### Extract:
** BEGIN **
The First SF Redis Meetup
Although I am not a Redis user, yet, I do have an interest in NOSQL (Not Only SQL) data storage and Redis has come up in readings and discussions as a very slick piece of technology. I figured that the First San Francisco Redis Meetup would be a good opportunity to find out more about Redis and how other software developers and companies have deployed it. Even though I was one of two or three who have not used Redis, this meetup met my expectations.
The event was held at the Engine Yard offices in San Franciso (Engine Yard is a big user of Redis) on March 25, 2010. The evening started with pizza, soda, and a very well done introductory Redis presentation by Ted Nyman, the organizer. Subsequent speakers discussed how they were using Redis for their projects. The main takeaway from the evening was that you can use Redis for pretty much anything but it seems very well suited for any situation where you want to store some information as a data structure on a remote server. It seems like a very strong replacement for memcached and much much more.
For more information on this and future Redis Meetups, check out The San Francisco Redis Meetup Group.
Below are the notes that I took that evening. SF Redis Meetup Group
- Intro by Ted Nyman
- First Redis Meetup (in the world?)
- Salvatore Sanfilippo (antirez) is the author of Redis
- Very attentive maintainer; responsive on email and IRC
- Open sourced about a year ago
- A project called "Rescue" uses it
- What is Redis?
- "A super-fast database," for the layman
- "A fast and powerful key-value store that saves us time, money, and our sanity," for the pointy-haired boss
- Or NOSQL
- "A blazingly fast, in-memory data structures sever, with built-in value types and atomic operation; easy replication; all structured with unique keys," for the cool hackers.
- Redis is simple
- Zero config.
- 30 seconds from download to database interaction.
- Tried it the first time and it worked very well.
- Redis is very fast.
- 100,000 r/w a second on a decent Linux box.
- Real Data structures
- redis values can be strings, lists, sets, sorted sets. With sophisticated, atomic operation. And now: hashes.
** END **
### Instruction:
Per the meetup write-up, where and on what date was the event held?

### Data lines:
** BEGIN **
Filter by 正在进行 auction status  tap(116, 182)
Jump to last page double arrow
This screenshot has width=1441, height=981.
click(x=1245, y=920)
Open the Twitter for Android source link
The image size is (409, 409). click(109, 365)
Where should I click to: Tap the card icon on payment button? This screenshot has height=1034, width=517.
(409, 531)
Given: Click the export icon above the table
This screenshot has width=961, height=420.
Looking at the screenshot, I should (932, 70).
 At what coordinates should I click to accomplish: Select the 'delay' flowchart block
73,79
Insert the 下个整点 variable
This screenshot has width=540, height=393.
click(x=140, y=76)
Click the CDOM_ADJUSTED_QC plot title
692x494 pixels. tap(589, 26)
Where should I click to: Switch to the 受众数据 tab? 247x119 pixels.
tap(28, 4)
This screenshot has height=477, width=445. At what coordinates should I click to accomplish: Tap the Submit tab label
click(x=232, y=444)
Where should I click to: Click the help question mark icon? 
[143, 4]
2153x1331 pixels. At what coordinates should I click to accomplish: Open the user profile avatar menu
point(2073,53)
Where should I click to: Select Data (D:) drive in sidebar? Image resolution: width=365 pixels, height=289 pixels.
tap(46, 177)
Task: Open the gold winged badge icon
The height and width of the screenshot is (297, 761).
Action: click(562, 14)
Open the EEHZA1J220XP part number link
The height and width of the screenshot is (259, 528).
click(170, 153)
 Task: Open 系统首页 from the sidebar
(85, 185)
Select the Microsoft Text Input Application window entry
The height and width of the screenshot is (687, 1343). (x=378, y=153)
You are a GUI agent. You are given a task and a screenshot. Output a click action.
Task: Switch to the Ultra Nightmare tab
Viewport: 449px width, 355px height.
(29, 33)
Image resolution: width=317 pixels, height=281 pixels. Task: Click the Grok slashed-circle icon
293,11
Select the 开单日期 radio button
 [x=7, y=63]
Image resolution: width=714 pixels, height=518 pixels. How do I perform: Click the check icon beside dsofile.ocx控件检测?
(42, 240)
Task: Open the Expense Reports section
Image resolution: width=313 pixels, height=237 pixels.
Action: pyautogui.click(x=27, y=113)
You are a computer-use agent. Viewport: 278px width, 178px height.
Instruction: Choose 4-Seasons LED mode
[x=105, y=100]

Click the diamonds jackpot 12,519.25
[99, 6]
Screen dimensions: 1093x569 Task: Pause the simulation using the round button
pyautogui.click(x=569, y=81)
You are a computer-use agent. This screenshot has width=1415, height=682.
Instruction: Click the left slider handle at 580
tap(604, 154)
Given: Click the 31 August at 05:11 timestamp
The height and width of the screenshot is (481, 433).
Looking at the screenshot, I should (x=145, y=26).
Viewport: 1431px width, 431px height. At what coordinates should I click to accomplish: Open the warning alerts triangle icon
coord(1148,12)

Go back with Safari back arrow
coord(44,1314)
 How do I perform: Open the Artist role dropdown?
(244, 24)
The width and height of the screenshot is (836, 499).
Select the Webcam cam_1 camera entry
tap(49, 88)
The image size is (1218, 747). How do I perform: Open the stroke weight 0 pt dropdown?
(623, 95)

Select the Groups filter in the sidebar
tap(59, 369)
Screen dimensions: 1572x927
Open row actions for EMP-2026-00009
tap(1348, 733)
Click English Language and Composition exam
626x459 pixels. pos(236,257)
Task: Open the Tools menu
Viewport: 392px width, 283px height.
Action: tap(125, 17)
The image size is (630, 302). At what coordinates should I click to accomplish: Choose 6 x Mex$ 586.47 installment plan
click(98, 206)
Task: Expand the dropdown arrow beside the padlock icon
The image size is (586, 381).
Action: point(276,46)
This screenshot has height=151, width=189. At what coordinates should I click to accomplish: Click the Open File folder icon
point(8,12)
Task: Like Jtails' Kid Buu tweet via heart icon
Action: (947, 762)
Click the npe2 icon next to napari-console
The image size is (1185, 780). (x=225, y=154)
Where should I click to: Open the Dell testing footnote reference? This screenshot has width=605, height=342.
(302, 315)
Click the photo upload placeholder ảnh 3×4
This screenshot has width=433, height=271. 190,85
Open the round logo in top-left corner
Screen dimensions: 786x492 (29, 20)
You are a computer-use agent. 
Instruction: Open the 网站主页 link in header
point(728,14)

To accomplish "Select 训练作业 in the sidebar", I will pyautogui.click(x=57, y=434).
** END **
### Written solution:
At the Engine Yard offices in San Francisco on March 25, 2010.